これは嘘で、本当は以前ほどではない物の痛む。

しかし全体を加工するのはやはり無理があると悟り、多少痛むのを我慢することを選択。


「言ったろ? 俺だって何もしなかった訳じゃねえってよ」

「だったらコウだ!!」


光一の肩に噛みついたまま、犬神の口内で光が充填されて行く。

それに焦らず、光一は……


「甘いわ!!」


“ある物”を取り出し、炭素硬化した腕でそれを口にねじ込み――


「クエイク、バレルロール!」

『Yes! My master!』

「えっ!? ちょっ、ちょっと!?」

「ひっ! きゃああっ!」


光一が指示を出し、クエイクが螺旋を描くように身体を回して、空中機動バレルロールを行う。
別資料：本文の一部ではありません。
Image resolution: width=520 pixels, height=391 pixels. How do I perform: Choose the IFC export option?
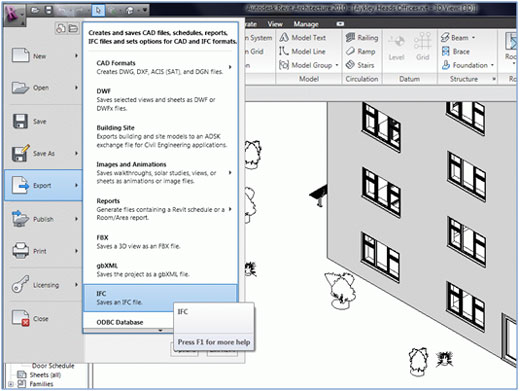[x=160, y=298]
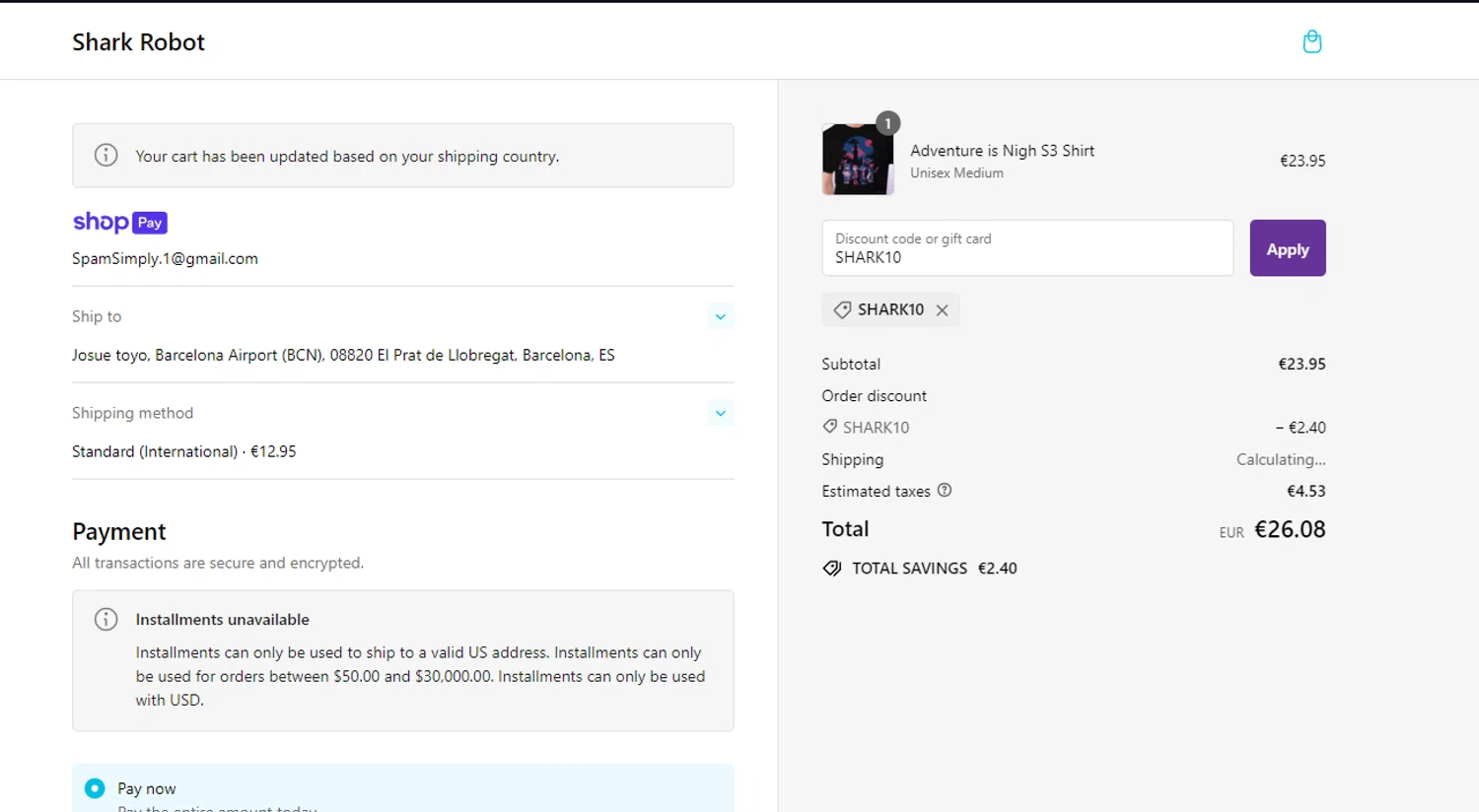Click the estimated taxes help icon
Viewport: 1479px width, 812px height.
click(x=945, y=491)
ナツメが焦って、変形させていた金属棒をクエイクに絡めるようにさらに変形させ、宇佐美はそれを懸命に捕まり、ぐっと目を瞑る。


「バカがっ! ジサツコウイだぜ!」

「そうかな!?」


バレルロールで振り落とされた犬神と光一。

充填されていた光が一層強みを増し、いざ撃ち出され……


ボゴォッ!!


「ぐわぁっ! どわっがあっ!!」


レーザーが放たれ、光一の肩を撃ち抜くと思われた瞬間、犬神の口内が炎上。

喉を押さえ、もがき苦しみながら光一の肩を離してしまい、犬神は墜落。


炎上で焙られた肩を抑え、光一は放電しクエイクを起点に磁気浮上で体を浮かせ、クエイクのもとへと戻る。


「ってえっ……」

「だっ、大丈夫!?」

「心配いらねえよ。ちと肩が焼けただけだ」

「……一体何したの? さっきあのサイボーグの口に何か入れたみたいだけど、あれと関係が?」

「大あり。“俺の能力で”細工した水の入ったペットボトルを入れたんだよ」


光一のサブ能力元素操作

その能力は元素を操作し、配列を組み替え硬度を上げたり、加工する事が可能な能力。


今回やったのは、水の入ったペットボトルから、純度の高い水素と酸素という可燃性気体の充満したペットボトルに作り替え、レーザーで着火させた。


「あちち……これで雪辱は」

「ダレのセツジョクハらしたってえっ!?」


怒鳴り声を響かせ、犬神が再度姿を現し進路を詐欺ってくる

口から絶え間なく煙が立ち、息も荒い状態で。


「……兄さんも大概しつこいね。ウチびっくり」

「やかましい!! そいつのニクとホネクいチらすまでオいツめてやる!!」

「光一も厄介なのに好かれやすいわね」

「……誰を基準にしてんのかがすぐわかるな」




――一方


「えーっと……んじゃ、あっち行くぞ」

「ゴギャアアアアっ!」

「あっ・ち・い・く・ぞ?」

「……ゴルル(びくびく)」

「よしよし。ビル3階分のデカさがあるとはいえ、まだ子供だからしつけがなってなかっただけなんだよな?」

「グルグル……グルゥッ(ぐすっ)」


ボコボコになったドラゴンの背に座り、ユウは目的地目指し邁進中。